I’ve seen a lot of people absolutely convinced that they’ve caught the “mental illness” bug. Cat flu or bad genes, it’s all the same. Negative thinking must be almost as utilitarian as positive thinking. What’s more, this is negativity masquerading as positivity. Given these limitations, blah blah blah, everything’s coming up roses. I’ve just discovered the secret to success, and it’s called an early retirement. Whatever!? In my case, problem solved, “disease” remedied. I guess for some folk the problem is the solution, just as the remedy is the “disease”. Not so for me. There came a time when I had to move on.

Nope, I Guess That Wasn’t A Signal From The Great Beyond After All

When it comes to the science in psychiatry, one of the spoofing Ig Nobel awards given this year should give the outside observer pause. The story on CNBC is titled, Blowhard silencer, dead-fish brain science win spoof Nobel prizes.

Specifically related to the field of neuroscience, psychiatry, mental health care, or brain research…

One of the more infamous studies winning an Ig Nobel was for research detecting meaningful brain activity in a dead salmon.

What was he or she thinking!?

It started as a lark, explains Craig Bennett of the University of California, Santa Barbara, who studies adolescent brain development using functional magnetic resonance imaging or fMRI, a technique for measuring brain activity.

Alright. Technology is big in psychiatry these days. If they can use technology effectively enough maybe they can convince folks that they actually are a legitimate science. Maybe.
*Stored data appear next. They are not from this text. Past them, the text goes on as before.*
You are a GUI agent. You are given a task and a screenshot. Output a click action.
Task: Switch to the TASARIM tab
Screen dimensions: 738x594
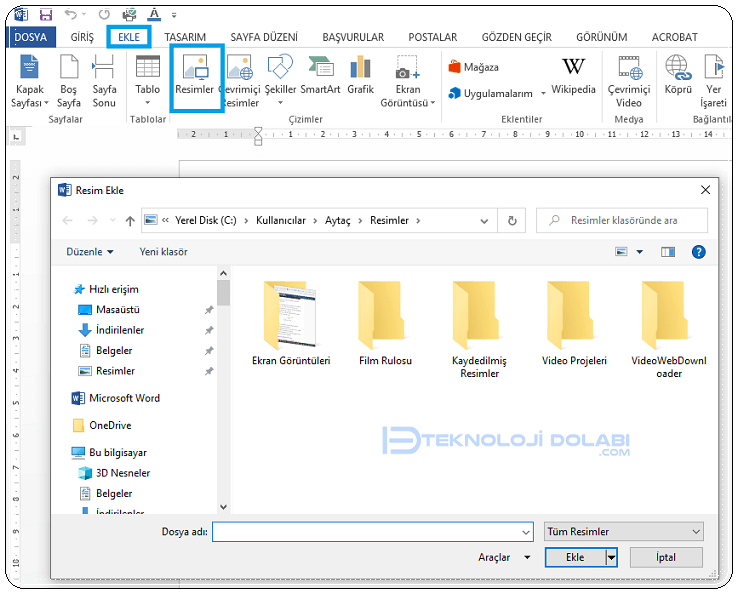click(x=185, y=37)
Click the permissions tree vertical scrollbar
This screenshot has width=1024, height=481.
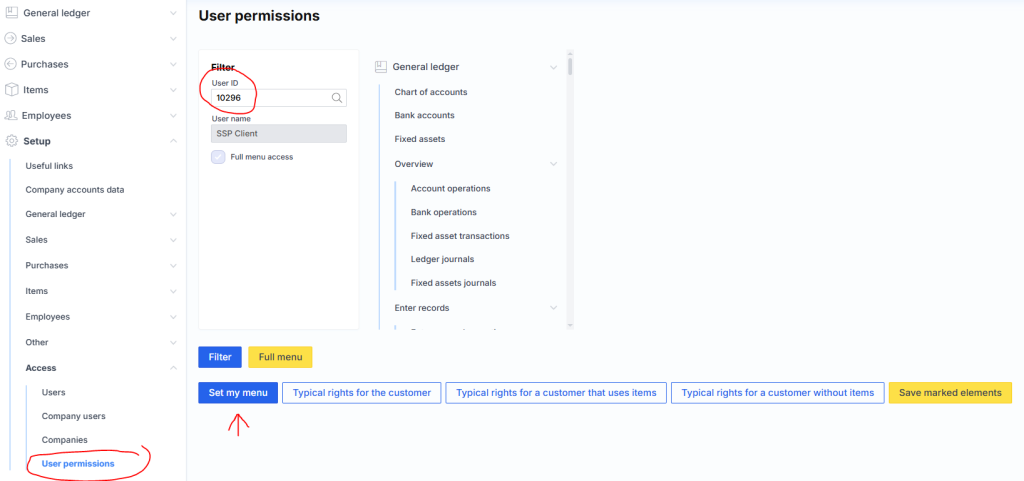point(570,190)
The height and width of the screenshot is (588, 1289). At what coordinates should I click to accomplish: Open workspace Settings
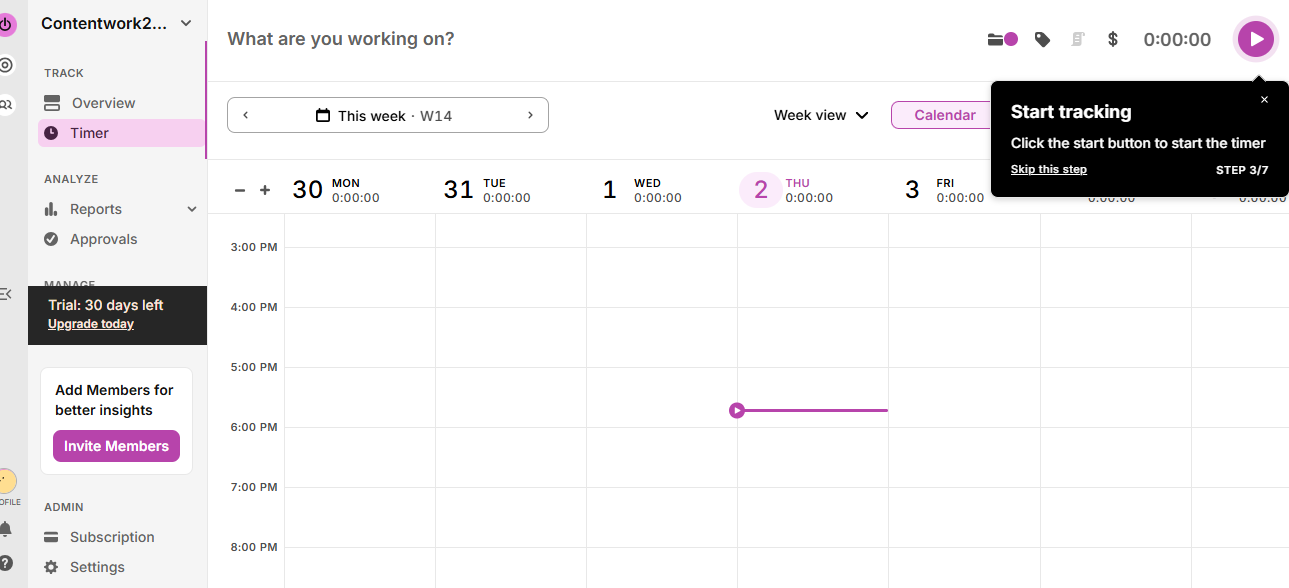(97, 567)
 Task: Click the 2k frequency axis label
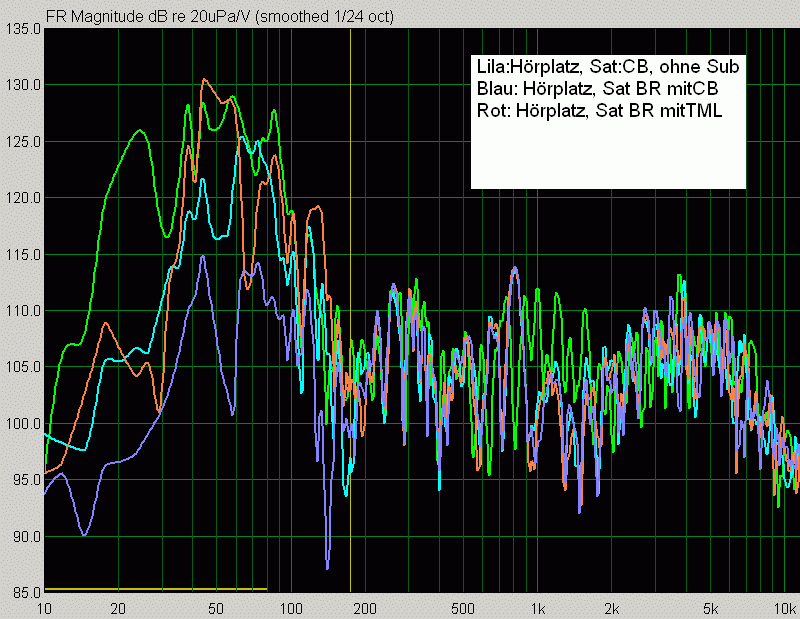click(612, 608)
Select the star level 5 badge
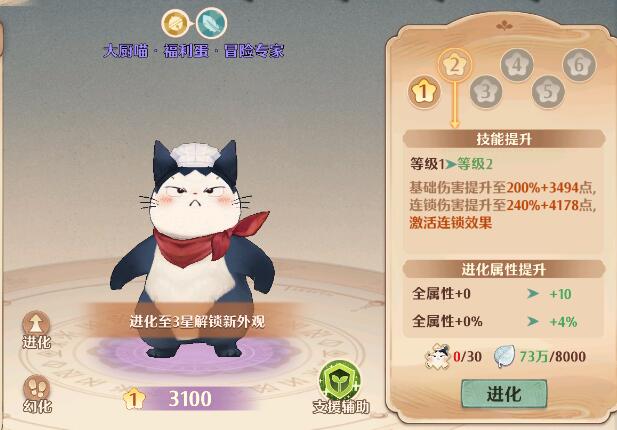Image resolution: width=617 pixels, height=430 pixels. pos(548,92)
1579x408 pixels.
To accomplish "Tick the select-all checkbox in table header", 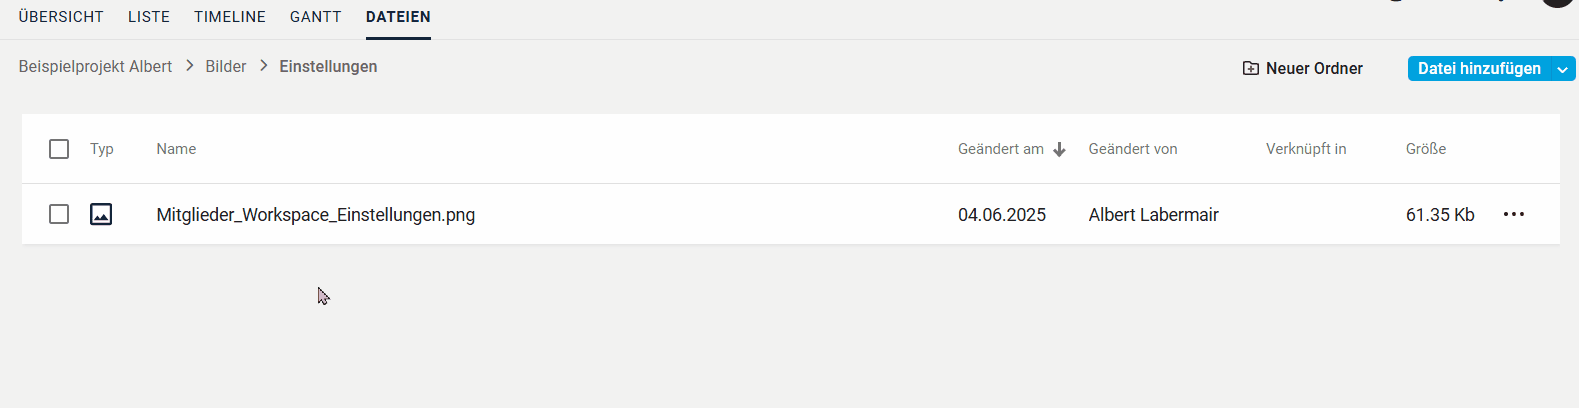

The dead fish, being given brain scans, were shown pictures of objects–a pumpkin, a game fowl, another salmon.

“By random chance and by simple noise, we saw small data points in the brain of the fish that were considered to be active,” said Bennett. “It was a false positive. It’s not really there.”

The piece goes on to say…

The often-quoted study exposed the perils of fMRI science, which can be prone to false signals, and underscored the need to do statistical corrections to safeguard against such silly findings.

Perhaps Mr. Bennett understates the case.

“It’s a great teachable moment for how we should process the MRI data,” he said.

As they say in the trades, “We shall see.”